Make the time to call and check-in with your telecommuting staff individually, to make sure their questions and concerns are handled. It’s a mistake to reason that you are “too busy” for this. Using a headset and a mobile device, you can check-in with providers and staff by phone while you are out for a walk, driving to the hospital, or doing something else. It’s important to speak with them.
Finally, although in-person staff meetings of more than ten people aren’t advised in many places at this point, some practices may still be holding them. If yours is one of these, be sure everyone practices recommended hand sanitizing and social distancing procedures.
4. Start conversations now about ‘what-if.”.
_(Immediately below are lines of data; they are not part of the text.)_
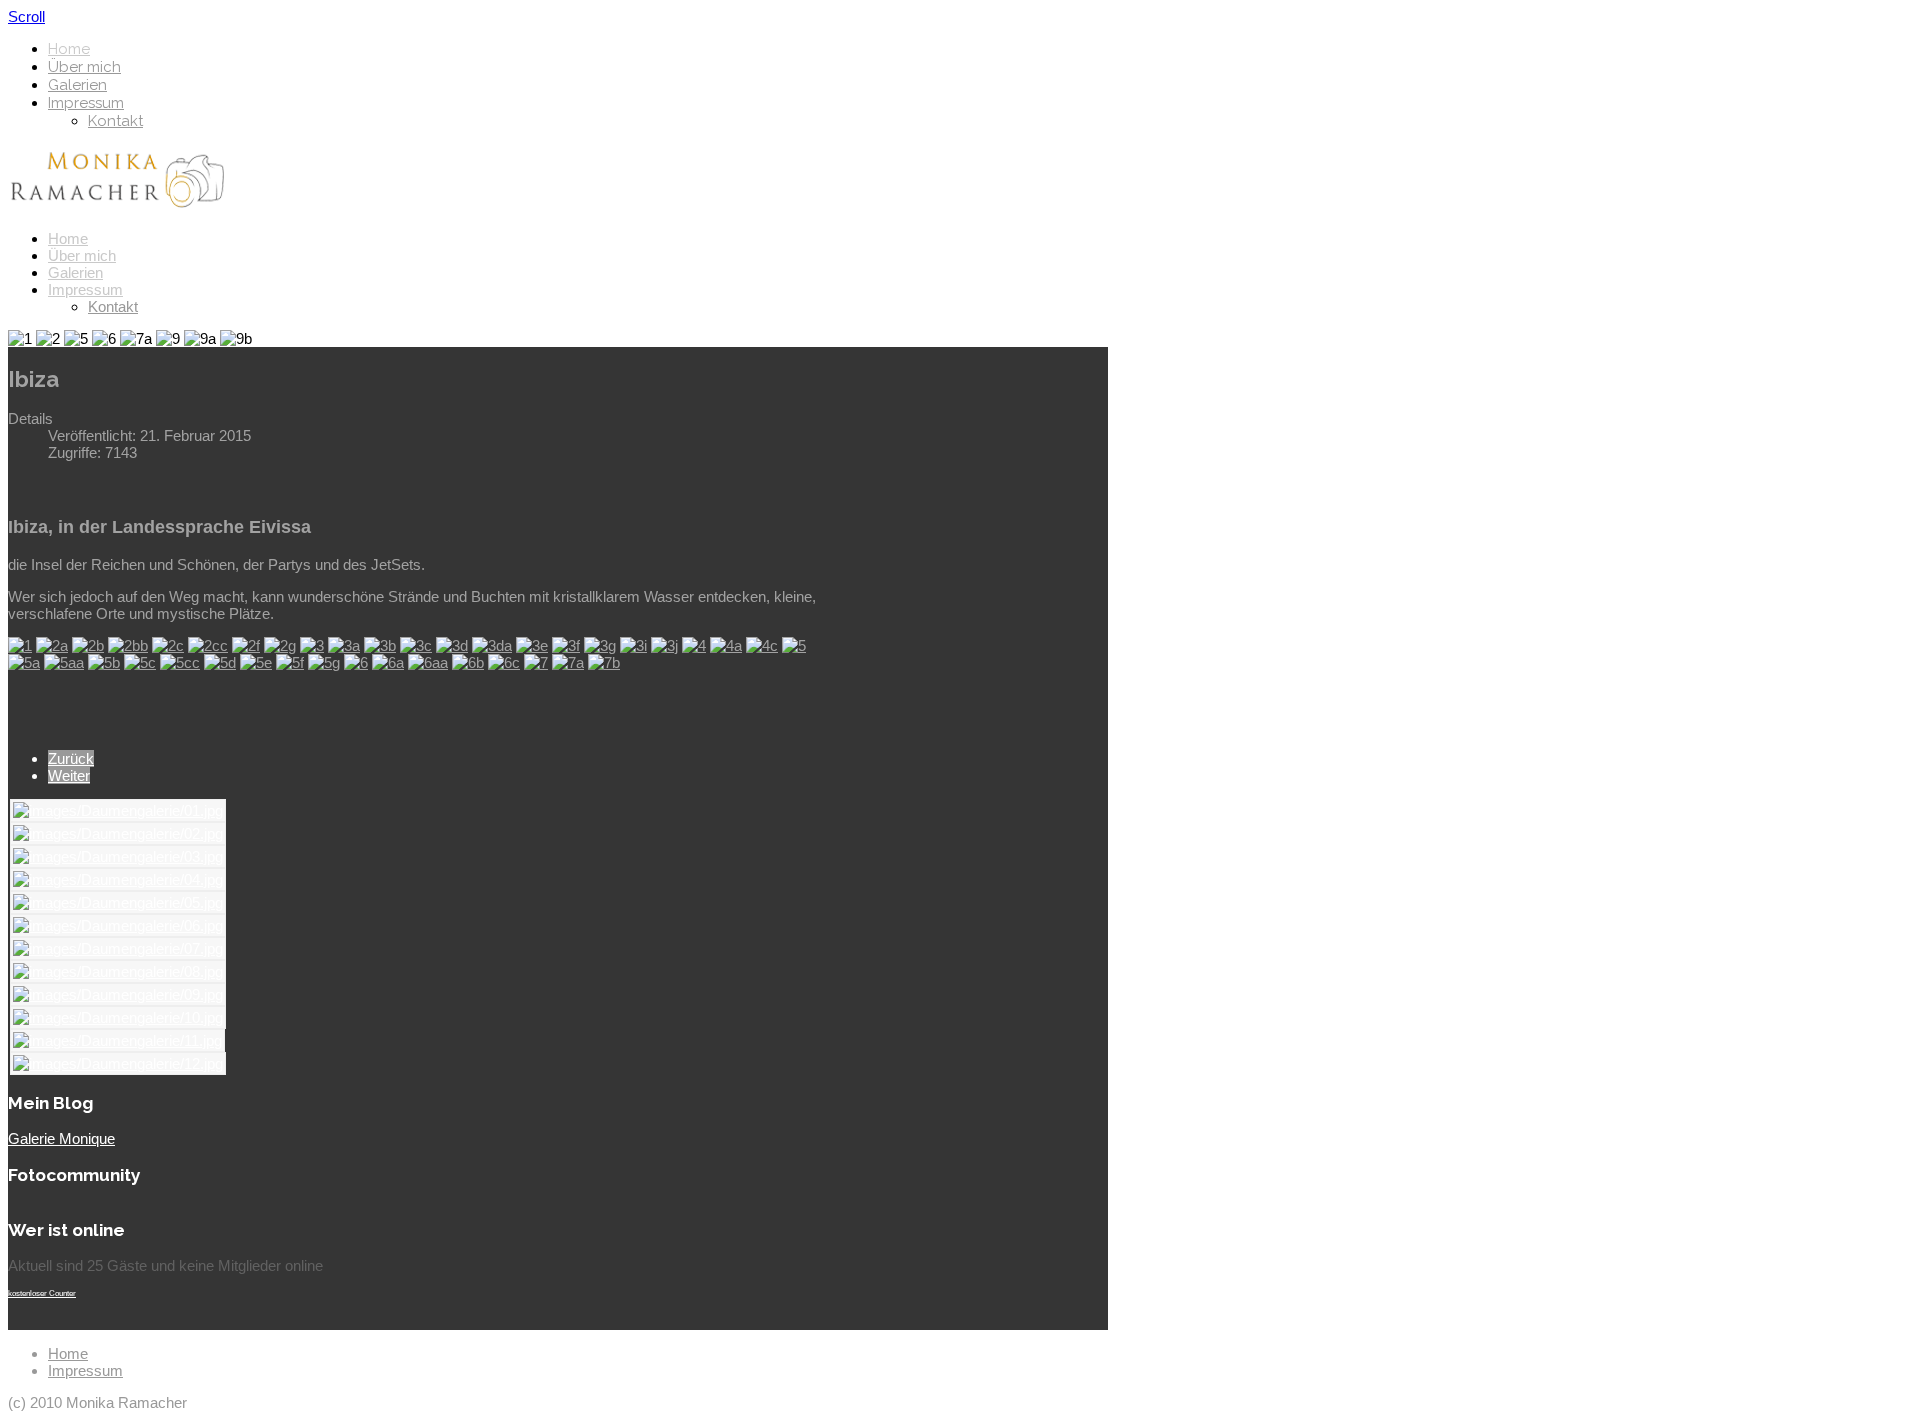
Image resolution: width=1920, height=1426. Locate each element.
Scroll (26, 16)
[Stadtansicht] (52, 645)
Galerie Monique (61, 1138)
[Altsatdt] (726, 645)
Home (69, 49)
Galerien (77, 85)
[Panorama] (64, 662)
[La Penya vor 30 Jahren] (380, 645)
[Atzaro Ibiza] (428, 662)
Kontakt (115, 121)
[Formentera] (324, 662)
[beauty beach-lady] (280, 645)
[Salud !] (388, 662)
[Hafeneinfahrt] (794, 645)
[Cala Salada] (104, 662)
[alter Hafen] (762, 645)
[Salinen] (468, 662)
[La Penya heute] (416, 645)
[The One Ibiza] (356, 662)
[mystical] (694, 645)
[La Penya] (532, 645)
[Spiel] (208, 645)
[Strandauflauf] (220, 662)
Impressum (86, 103)
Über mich (84, 67)
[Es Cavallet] (168, 645)
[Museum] (600, 645)
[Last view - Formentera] (604, 662)
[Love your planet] (256, 662)
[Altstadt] (312, 645)
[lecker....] (246, 645)
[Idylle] (452, 645)
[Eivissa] (20, 645)
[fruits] (664, 645)
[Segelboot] (88, 645)
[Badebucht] (24, 662)
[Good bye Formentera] (568, 662)
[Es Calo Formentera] (290, 662)
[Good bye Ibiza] (536, 662)
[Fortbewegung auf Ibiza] (180, 662)
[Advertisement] (933, 447)
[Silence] (128, 645)
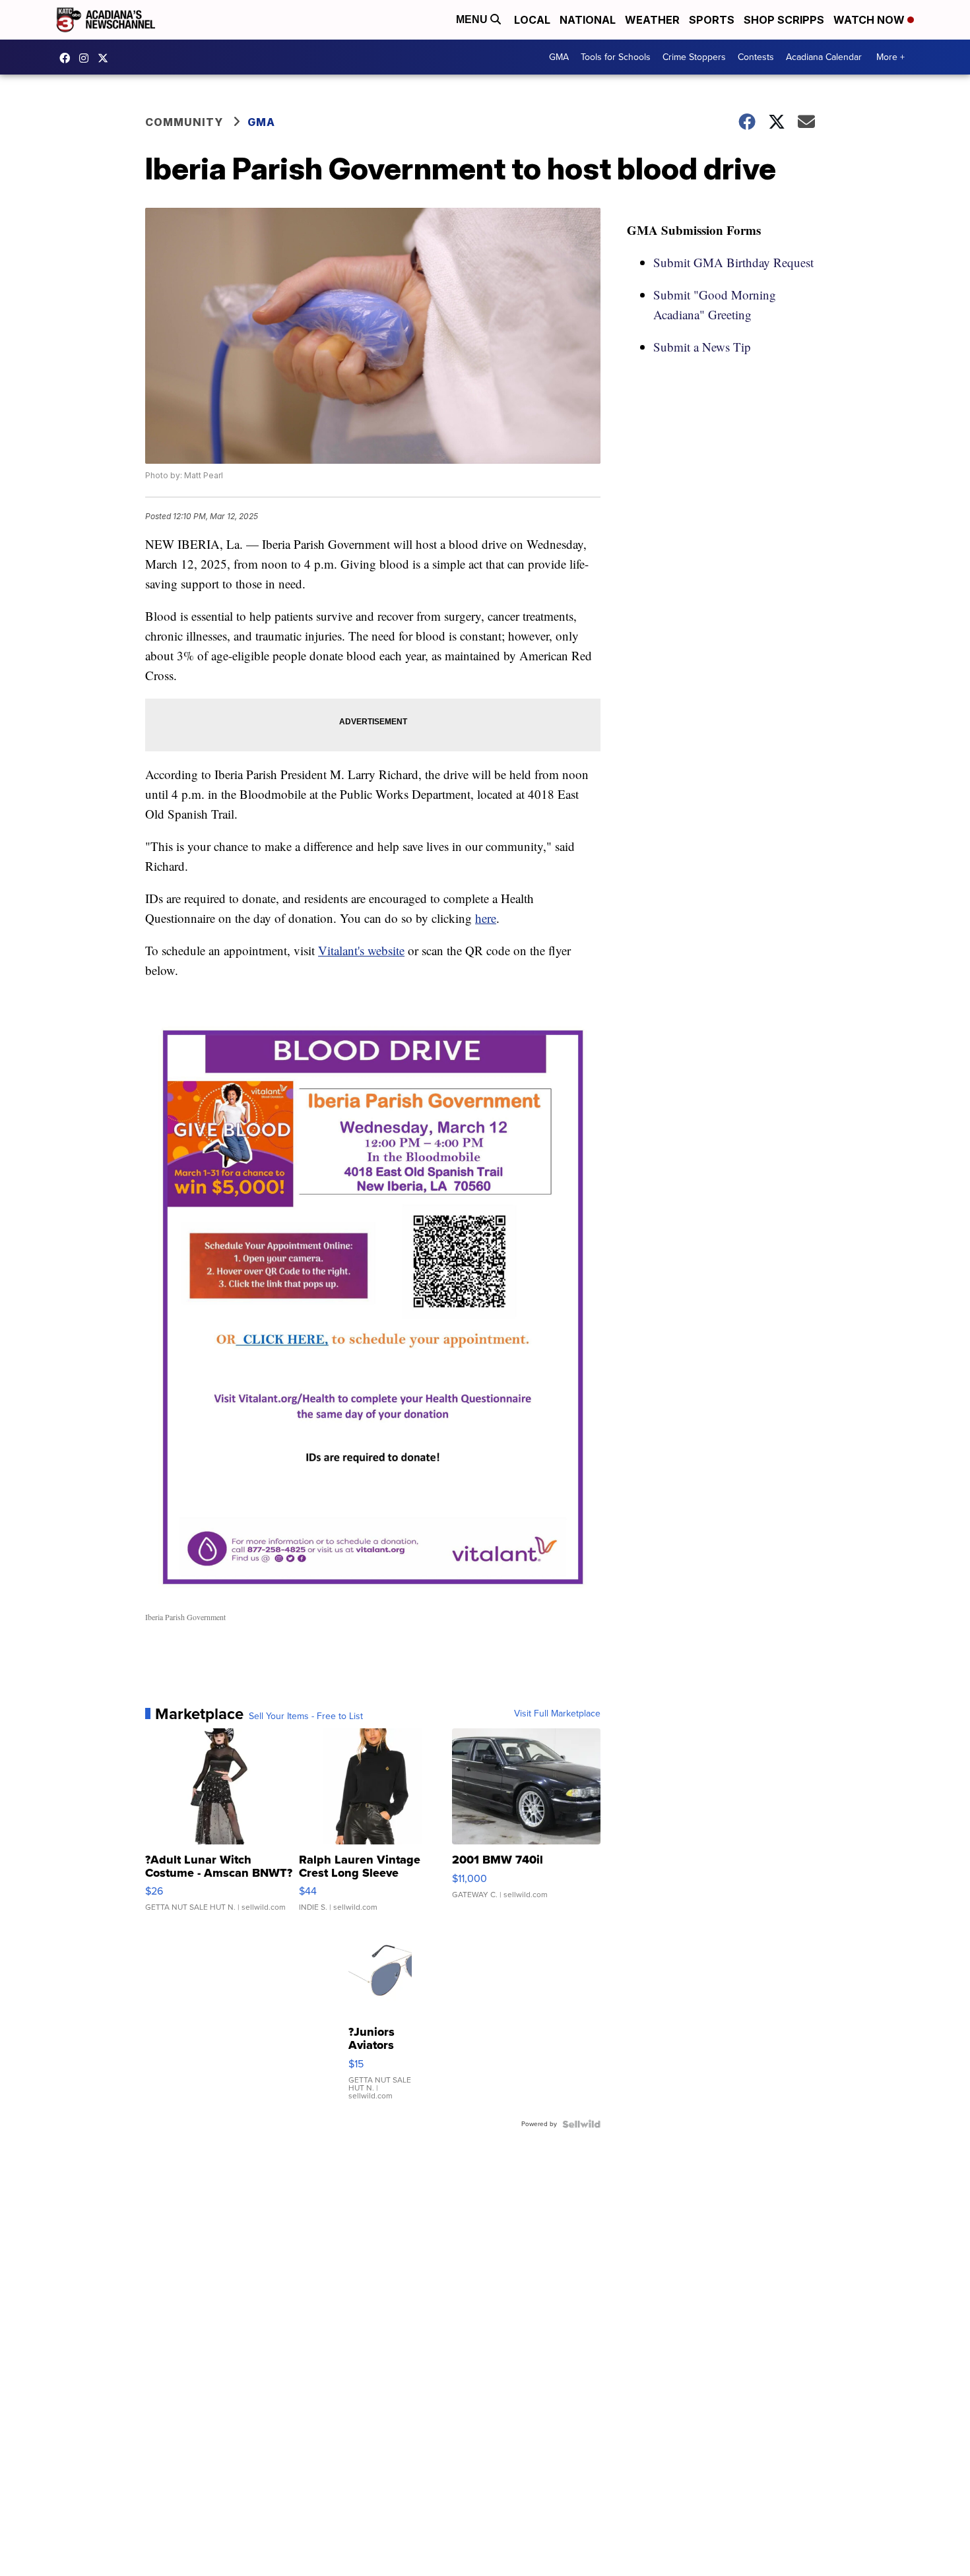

This idea comes from a smart cardiology practice administrator in Chicago whose hospital had hit surge capacity last Friday when we spoke. She is putting a “what-if” team in place this week to discuss and prepare for uncomfortable “what-if” scenarios like: What if we can’t find enough N95 masks – what do we do? or, How will we shift our schedule if one of our physicians tests positive for COVID-19?
I’m reminded of that scene in the film, Apollo 13, when the NASA engineers on the ground dump all the parts and bits that the stranded astronauts have available to them on the disabled ship. The engineers had to get creative and figure out a solution to a problem no one predicted they would face. As we all know, they did, and Apollo 13 landed safely.
This kind of creative thinking is what your practice must start doing this week. Consider all the uncomfortable “what-if” scenarios you might face in the coming weeks, and start thinking about the various ways you can deal with them.
Listening is an often-forgotten communication skill. But during times of crisis and confusion it’s extremely important.
When you spot a team member who is struggling, ask simple, open-ended questions that get them to open up: “How are you feeling?” “How are things going for you at home now that the kids are not in school?” Listen patiently to their answer, and try to stay present.
This can be difficult when you have a to-do list of twenty-seven things, but the support you provide the staff or physician by just listening intently will go a long way toward making them feel heard.
6. Tell your team to take care of themselves.
Don’t downplay the importance of rest, hydration, sleep, and the well-being of your team. It’s important for staff as well as physicians and other providers.
We are asking a lot of our healthcare teams right now. We’ve all seen the videos of physicians and nurses hitting their exhaustion point in Italy.
Take simple steps now to make sure physicians and staff take care of themselves over the coming weeks and months. Make it clear that no one will be viewed negatively if they don’t feel well and need to call out sick. Watch the number of hours that physicians and other providers are working. Encourage sleep.
One administrator I talked with is telling her providers and staff to get outside and walk several times a day, even if it’s only for five minutes. She’s inspiring them by example, forcing herself to take short walking breaks at least once a day.
Some practices have put “A” and “B” teams in place – one team of physicians and nurses is set up to conduct virtual visits from home, while the other conducts in-person visits and sees hospitalized patients.
Whichever ideas you suggest or implement, be sure everyone does something to maintain their health and well-being – including you.